══ Data ══

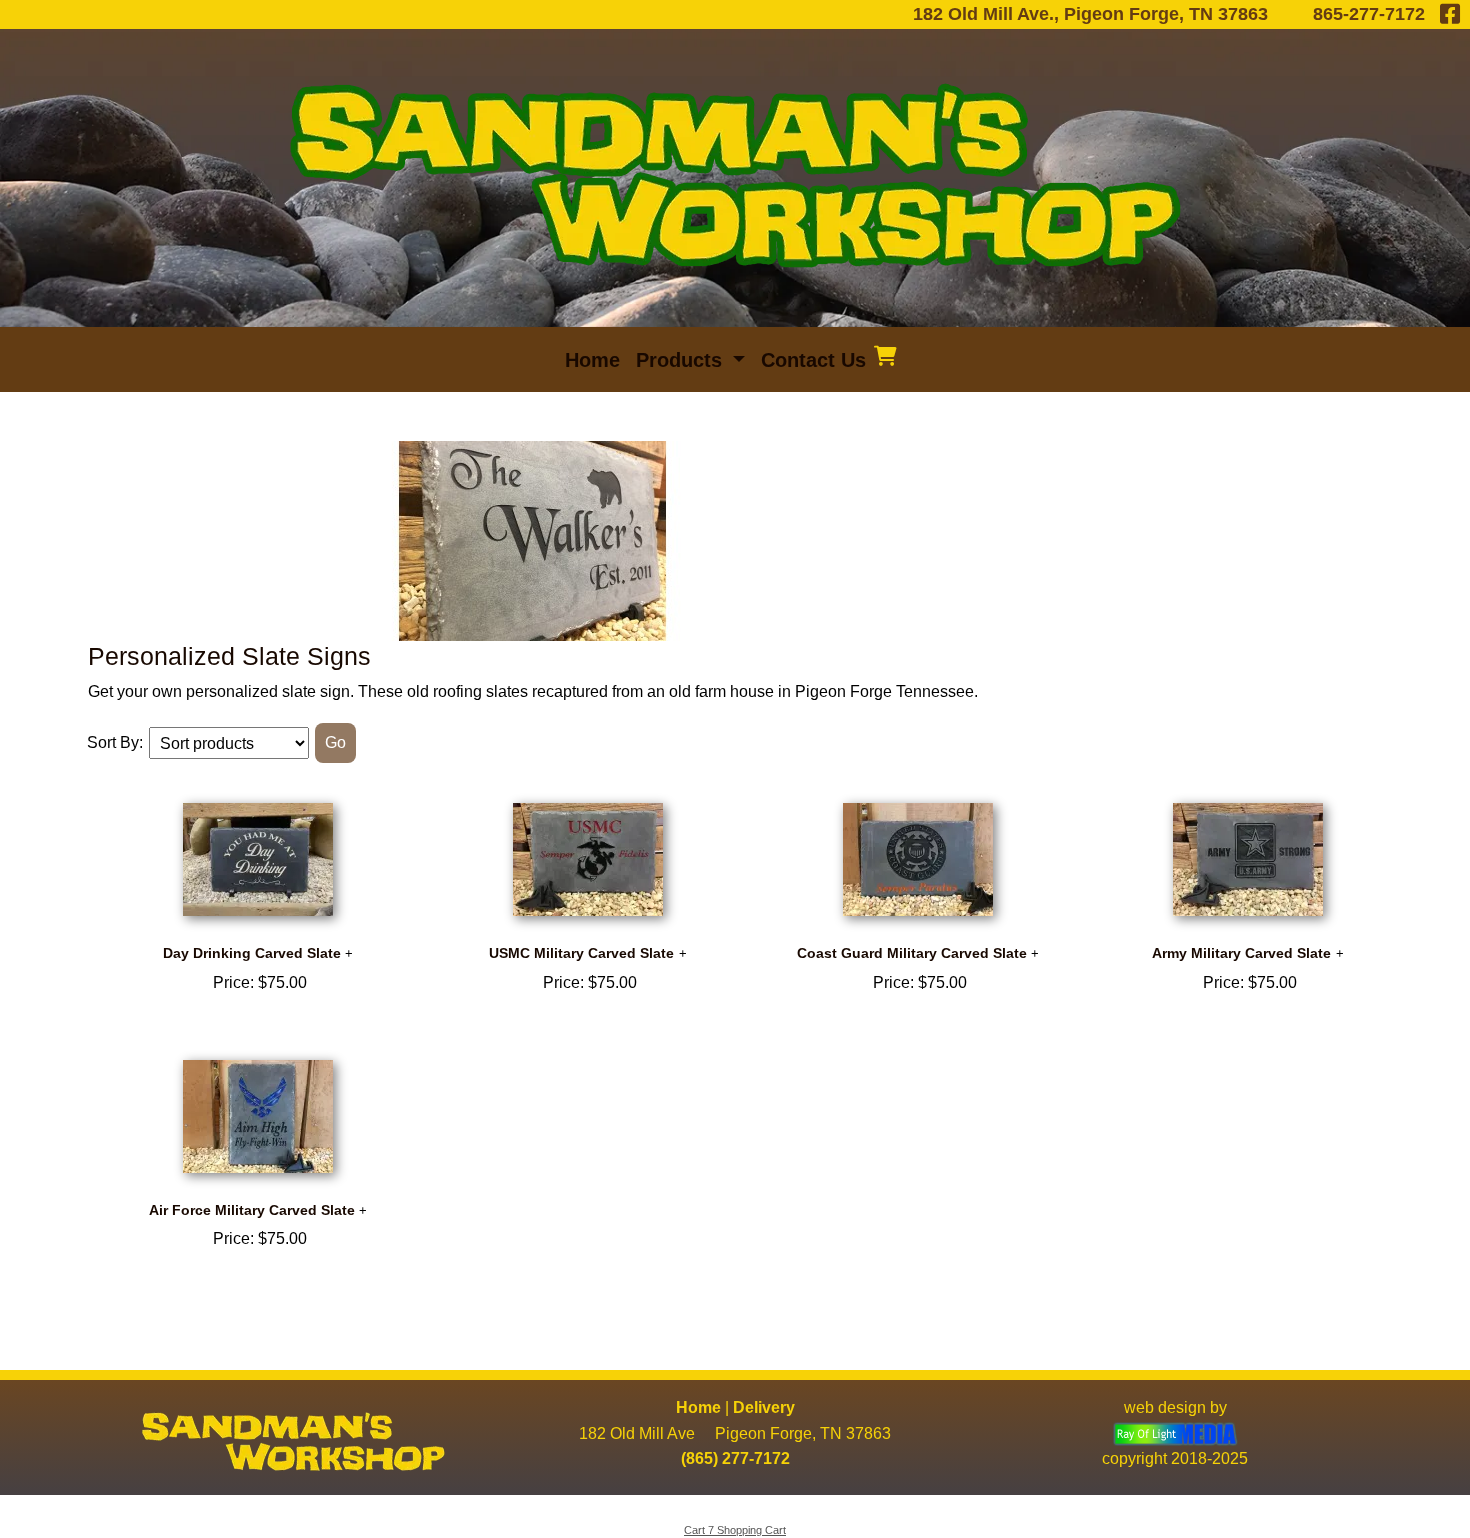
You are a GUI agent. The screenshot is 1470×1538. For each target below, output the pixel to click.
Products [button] (682, 360)
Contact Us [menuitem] (813, 360)
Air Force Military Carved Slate (252, 1210)
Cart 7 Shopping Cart (735, 1530)
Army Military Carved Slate (1241, 953)
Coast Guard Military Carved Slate (912, 953)
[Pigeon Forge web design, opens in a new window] (1175, 1433)
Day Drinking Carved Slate (252, 953)
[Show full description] (349, 954)
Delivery (764, 1407)
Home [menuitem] (592, 360)
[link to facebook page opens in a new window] (1450, 14)
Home (698, 1407)
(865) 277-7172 (735, 1458)
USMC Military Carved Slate (581, 953)
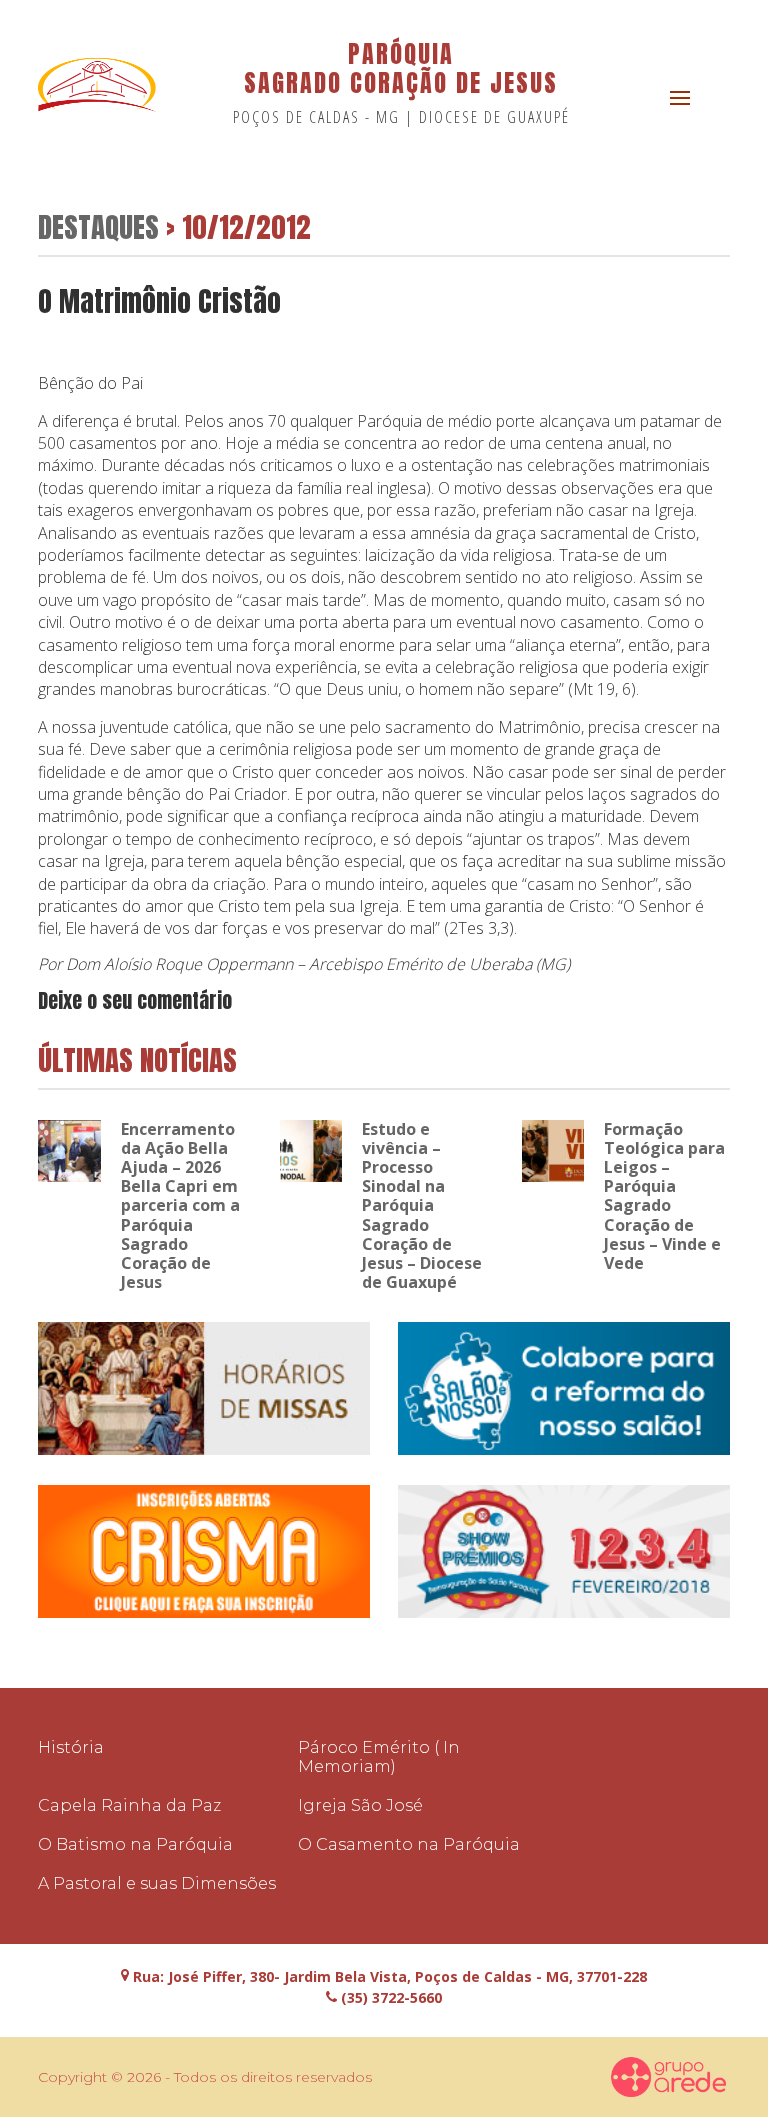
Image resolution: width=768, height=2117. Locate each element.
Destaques (98, 226)
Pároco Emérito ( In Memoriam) (379, 1757)
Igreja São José (360, 1805)
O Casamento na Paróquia (409, 1844)
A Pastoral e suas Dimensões (157, 1883)
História (71, 1747)
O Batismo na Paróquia (135, 1844)
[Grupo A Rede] (669, 2077)
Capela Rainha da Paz (129, 1805)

═══

**What the exercise asks:**
Each line of the data that has the string "window" should be returned.

**Task output:**
[Pigeon Forge web design, opens in a new window] (1175, 1433)
[link to facebook page opens in a new window] (1450, 14)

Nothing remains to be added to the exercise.